Лежал он тихо и неподвижно. Звезды опустились низко-низко и слепили ему глаза. Никифор слушал свое старое иссохшееся тело, каждую его частицу и долю, слушал, как сердце, изнемогая и постанывая, гонит по износившимся жилам кровь. Ему показалось, что еще мгновение, и кровь брызнет на росную ночную землю. Тогда он поднялся, прошел несколько шагов вперед и опять прилег с тревогой и надеждой.
В третьем часу ночи, когда звезды уже начали бледнеть, а небо на востоке из темного, непроглядного постепенно превратилось в оранжево-красное, Никифор лежал на земле неподалеку от дома Ивана Смоляка. Кровь, казалось, дойдя до сердца, вдруг замерла, заметалась, не находя себе пути дальше. Сердце от этого напряглось, забилось, словно хотело вырваться из горячей нутряной темноты в темноту холодную, звездную, чтобы, смешавшись с густым воздухом, раствориться среди ночных деревьев, трав и цветов…
Тяжело дыша, Никифор поднялся, посмотрел на уже исчезающие звезды, потом подобрал посреди улицы небольшой колышек и воткнул его в землю как раз на том месте, где мгновение тому назад еще лежало его готовое разорваться сердце…
Утром, едва прошло на луг стадо, Никифор зазвал к себе в дом Ивана Смоляка, вначале завел разговор о погоде, о сенокосе, а потом как бы невзначай сообщил:
— Там возле твоего двора колышком помечено! Погляди.
— Вот и спасибо, — стал благодарить его Иван.
— Не за что, — ответил Никифор и опять принялся расспрашивать о сене.
Иван кое-как ответил, а потом наскоро распрощался и побежал собирать народ, чтоб начать пораньше, пока еще не сильно печет солнце.

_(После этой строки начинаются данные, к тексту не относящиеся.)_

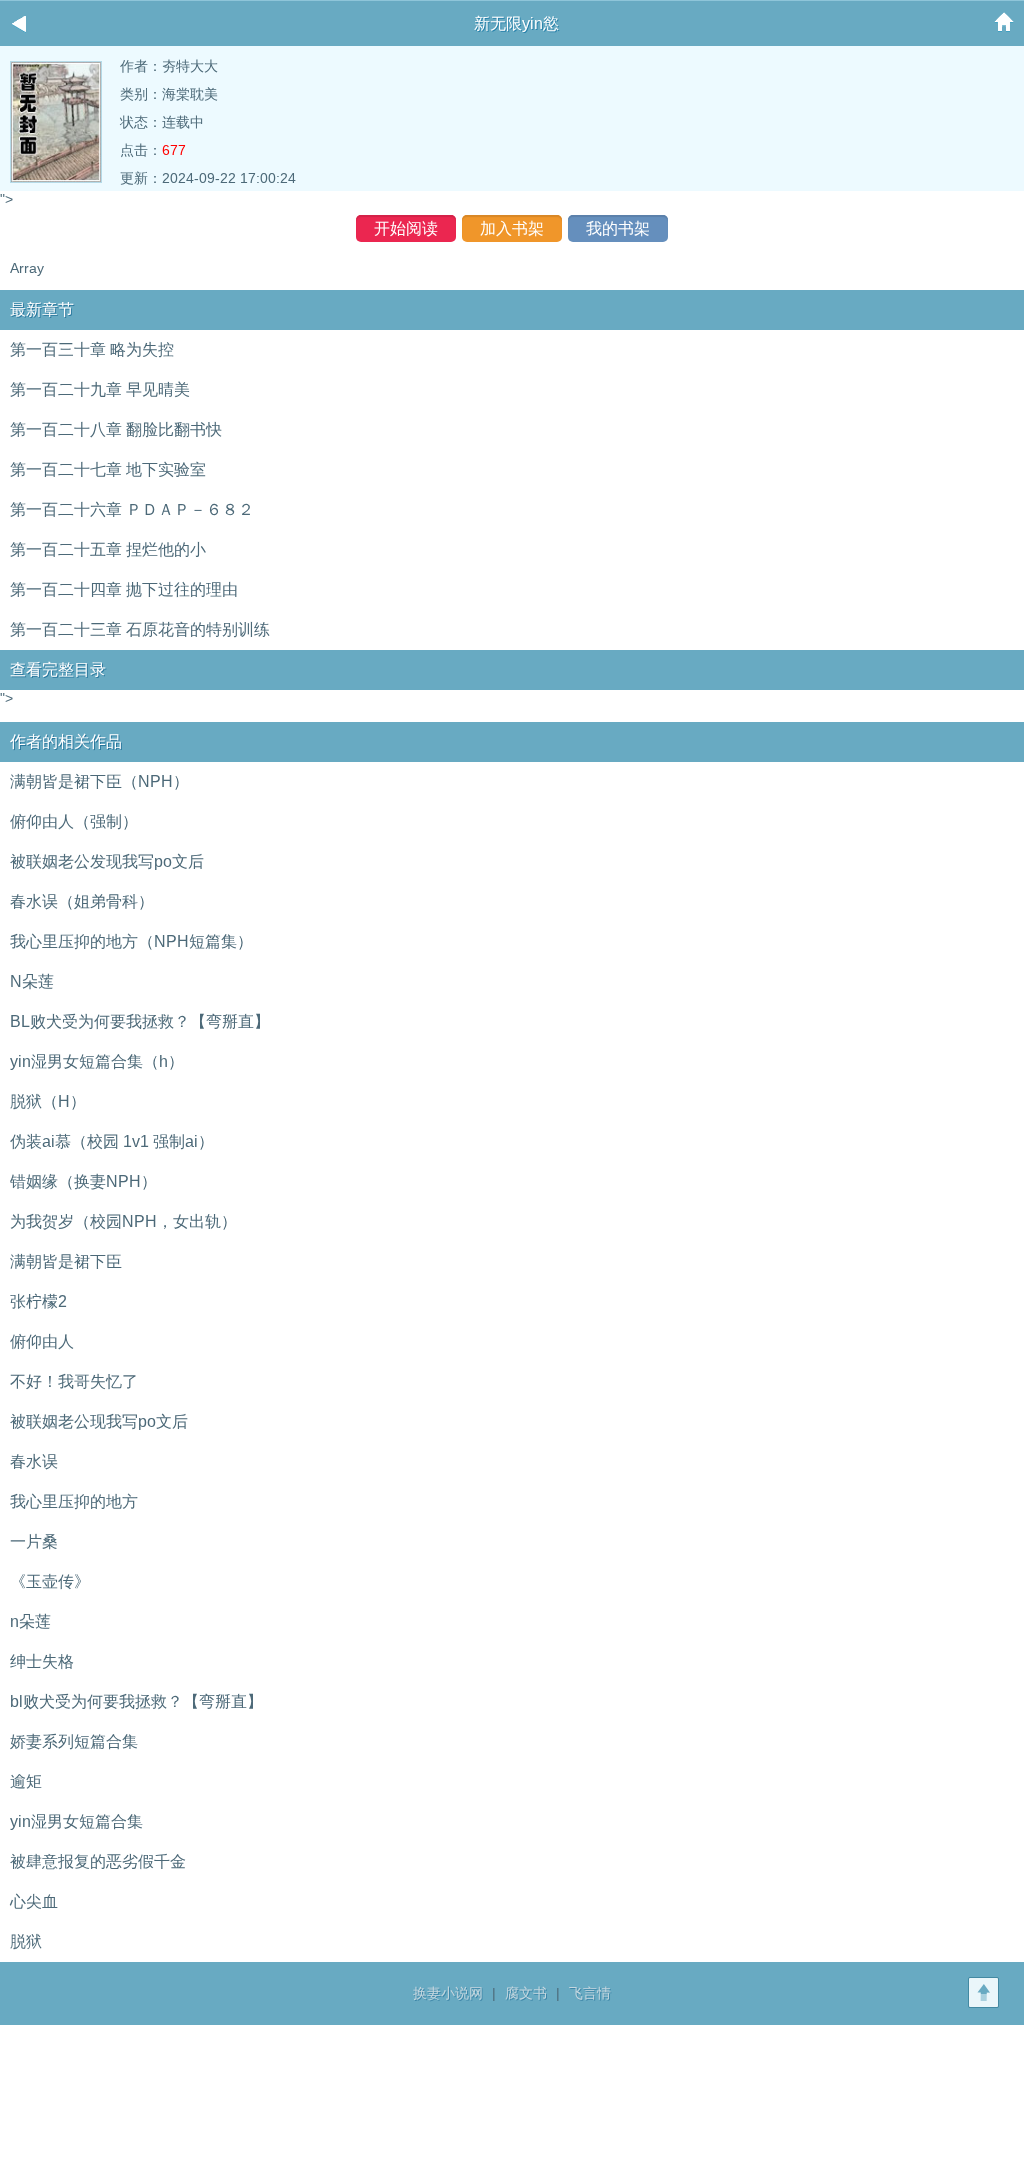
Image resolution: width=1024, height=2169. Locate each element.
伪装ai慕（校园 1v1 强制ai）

Мужики, чтоб не потерять авторитет в глазах женщин, так и сяк оглядели место, перекинулись двумя-тремя словами, и порешили, что, должно быть, действительно лучше места не отыскать: и в стороне от дороги, и от каждого двора ходит поровну. Больше всех по обыкновению суетился Санька Гуляй. Он приставал то к одному, то к другому мужику, доказывая, что вчера он указывал точно на это самое место, да вот его не послушались. Мужики прикрикнули на Саньку, выкурили по первой утренней папироске и стали советоваться, каким образом рыть колодец. Можно было поставить кольцо на место, указанное Никифором, забраться внутрь его и потихоньку выбрасывать наверх землю. Кольца под собственной тяжестью осаждалось бы все глубже и глубже. Потом на него поставили бы еще одно и еще и так до тех пор, пока не добрались бы до воды. Но такая работа была рассчитана на долгое время, потому как рыть внутри кольца мог всего один человек, да и ему там по-настоящему развернуться негде. Поэтому мужики решили рыть колодец так, как рыли в давние времена, когда о кольцах еще никто и слыхом не слыхивал. Они раскопали широкую просторную яму в человеческий рост, а потом пошли рыть уступами, помалу сужая ее ко дну колодца.
Взялись мужики напористо, слаженно, но часам к десяти порядком выдохлись, и Санька Гуляй все чаще начал требовать от Ивана Смоляка перекур. Тот нет-нет да и соглашался. Тогда мужики вылезли наверх из ямы, присев возле забора, подолгу курили, отогреваясь на утреннем, не знойном еще солнце.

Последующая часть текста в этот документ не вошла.